Upon enquiry they found that they were too late for the transports, and again the question arose as to whether, in view of the major's order, they should make the attempt by themselves.

"It was not really an order, I think, sir," said Cameron. "It was more in the way of a suggestion. I think I'll go. The note said, 'dangerously wounded,' and he sent for me."

"All right," said Barry, "we'll go on, and we'll almost certainly pick up some one who will be able to direct us to the Mill."

Their road, which took them to Vlammertinghe, led through level fields, lying waste and desolate with rank, overgrowing weeds. As they approached that historic village, they saw on every hand the cruel marks of war. On either side of the road were roofless and shattered cottages, grown around with nettles and briars. Among these ruins, as they found on a later day, were the old garden flowers, pansies and daisies, bravely trying to hold their own. Among the rank weeds was to be seen the half-hidden debris of broken farm gear. Here and there stood the ruins of what had been a thrifty homestead, with its stone-flagged courtyard, around which clustered its stables. Now nettles and briars grew around the broken walls and shattered, staring windows. At rare intervals, a great house appeared, with pretentious gateway, and grass-grown drive winding up between stately and mutilated trees. Over the whole countryside hung a melancholy and weird desolation, cottages, homesteads, fields, the very trees crying aloud to high heaven for pity and vengeance.

At Vlammertinghe, itself, the church tower still stood whole, but the church itself was wrecked, as were most of the village shops and dwellings. In the village was to be seen no living thing except some soldiers, who in the broken cellars were making their bivouacs. The village stood deserted of its inhabitants, ever since the terrific onslaught of the Huns, on the 22nd of April, 1915, which had driven them forth from their homes, a panic-stricken, terror-hunted crowd of old men, women and little babes, while over them broke, with a continuous and appalling roar, a pitiless rain of shells.

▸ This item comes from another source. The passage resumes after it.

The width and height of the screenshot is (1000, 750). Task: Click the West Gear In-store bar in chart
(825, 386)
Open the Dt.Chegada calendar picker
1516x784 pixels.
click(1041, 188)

At the cross-roads stood a mounted officer, directing the traffic, which here tended to congestion. As they entered the village, the sentry halted them to enquire as to their bona fides. Having satisfied him, they enquired their way to the Menin Mill.

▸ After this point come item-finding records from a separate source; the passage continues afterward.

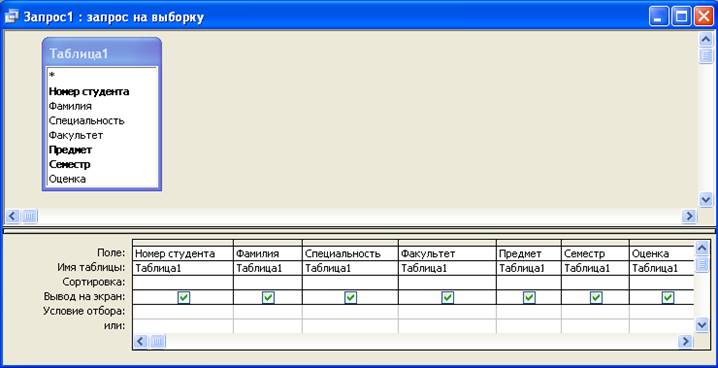The height and width of the screenshot is (368, 718).
Task: Click right arrow of table pane horizontal scrollbar
Action: (x=689, y=216)
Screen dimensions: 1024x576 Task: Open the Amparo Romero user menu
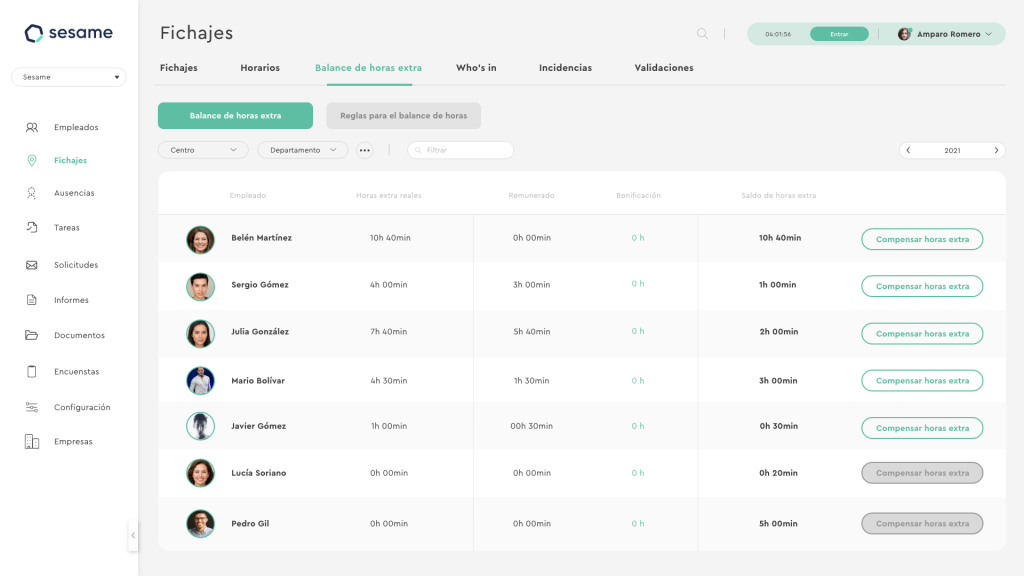click(x=945, y=34)
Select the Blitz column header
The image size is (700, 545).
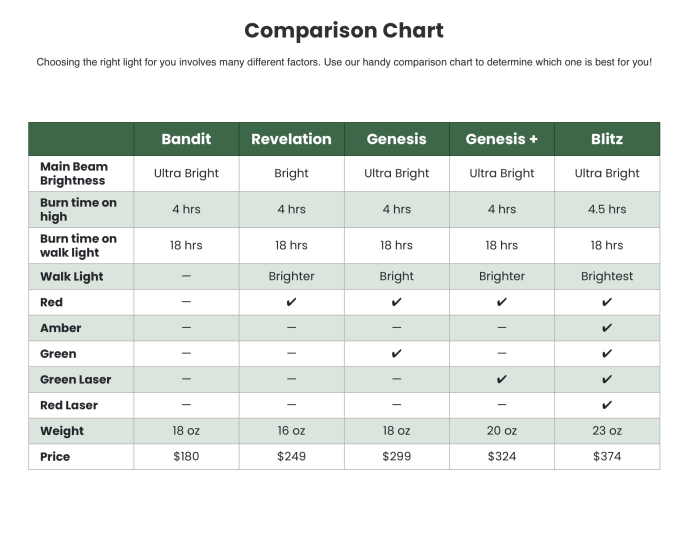pos(607,139)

"Menin!" The rising inflection of the sentry's voice expressed a mild surprise. "The old Mill! Are you going there?"

"Yes," said Barry, answering his inflection. "Why not?"

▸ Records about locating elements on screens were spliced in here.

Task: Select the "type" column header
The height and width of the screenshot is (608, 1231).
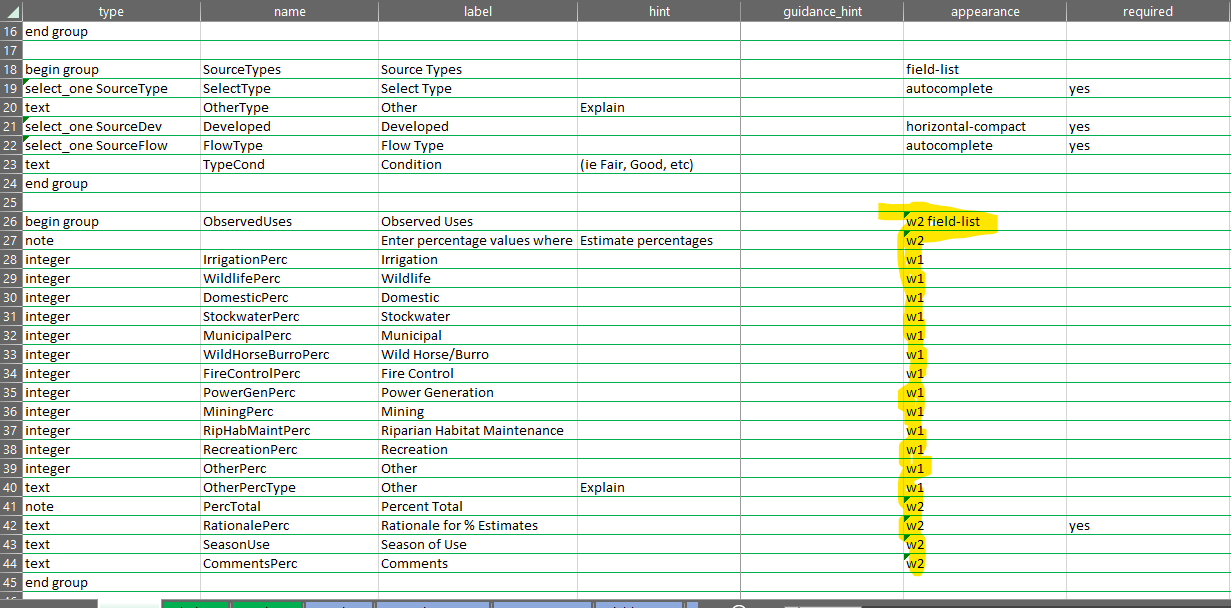Action: coord(111,11)
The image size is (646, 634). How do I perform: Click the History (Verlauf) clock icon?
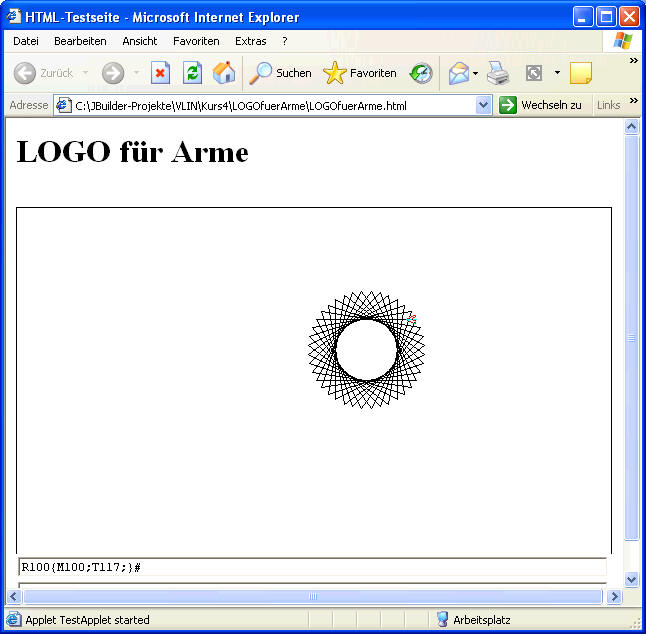[422, 73]
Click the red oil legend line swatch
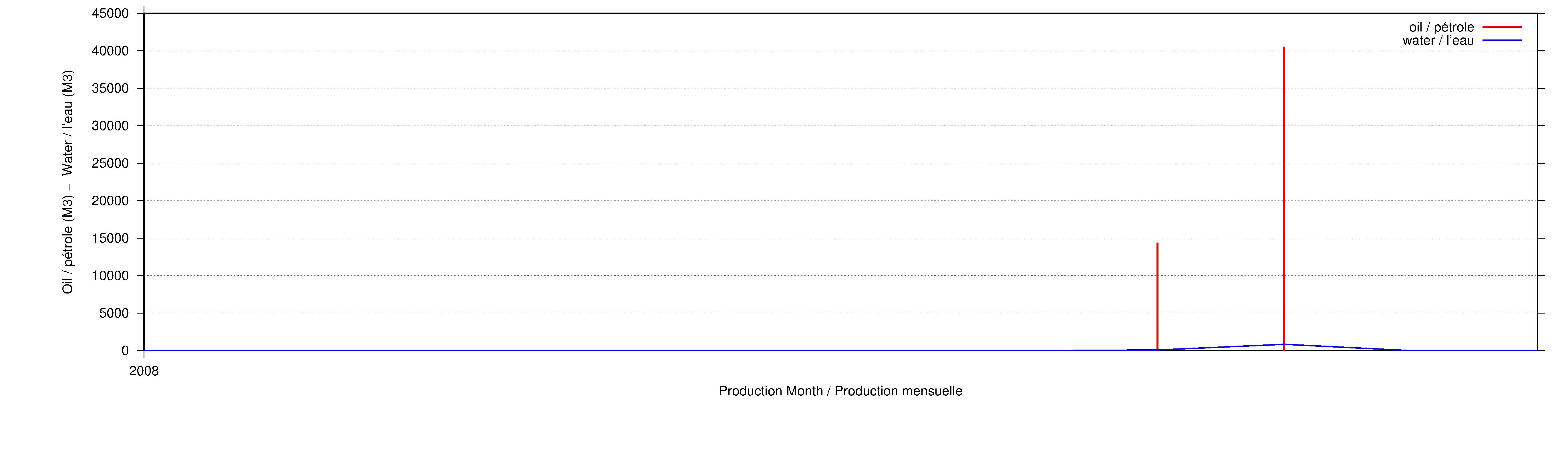The image size is (1568, 456). 1502,27
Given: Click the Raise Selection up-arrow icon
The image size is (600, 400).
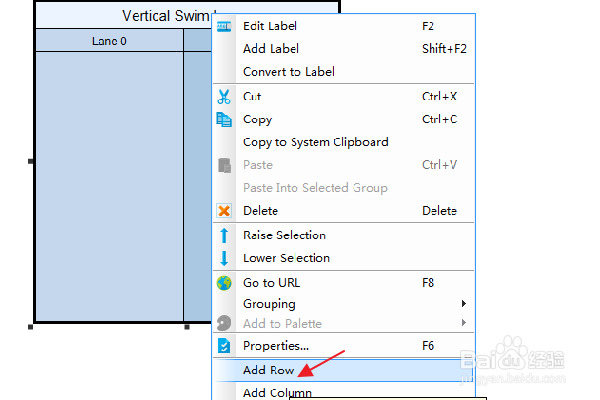Looking at the screenshot, I should (224, 235).
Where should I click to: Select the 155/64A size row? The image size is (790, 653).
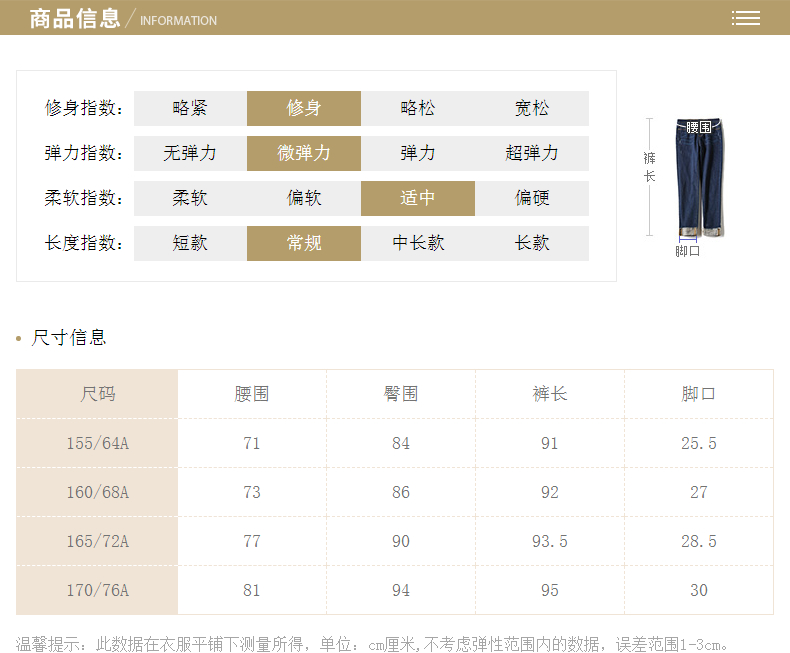pos(98,443)
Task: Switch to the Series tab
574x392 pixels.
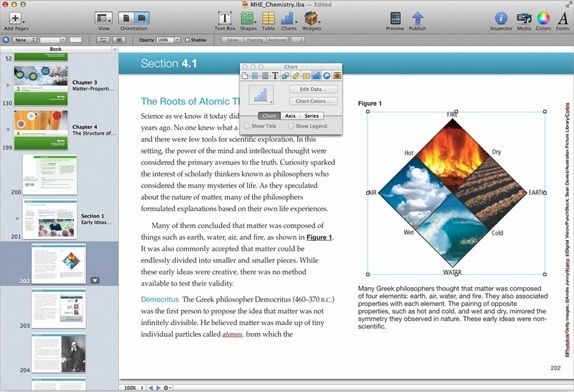Action: [312, 116]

"Well, sir, you know, it's rather a bad road. Warm bit of country up there, but--" He shrugged his shoulders in quite a French manner as if to say it was no business of his. "If you are going to Menin, you keep this road straight through past Wipers past the Cloth Hall, out by the Menin Gate. A hot place, that, sir. Then straight on, taking the right incline for about a mile and a half. You will see a big cemetery on your left. The Mill stands near a big school on your right. But why not drop into the dressing station, here, sir, right here in this old mill, which stands at the cross-roads? You may catch an ambulance going straight up to the Mill."

"Thank you very much," said Barry. "We'll do that very thing."

"Good luck, sir," said the sentry, saluting.

They found an ambulance about to start, and asked for a lift.

"All right, sir," said the driver, "but you'd better step in and ask the officer."

They passed into a large and high-vaulted stone building, which in peace days had been a mill. The old-fashioned, massive machinery was still standing intact. Obtaining permission from the officer, they took their places beside the driver of the ambulance, and were soon on their way.

It was already growing dark, but, although the surface of the stone pave was frequently broken with shell-holes, the ambulance, dodging round the holes, rushed without pause along at a high rate of speed.

"You don't use your lights?" asked Barry.

"No, not lately, sir," said the driver. "That's the newest order," he added in a tone of disgust.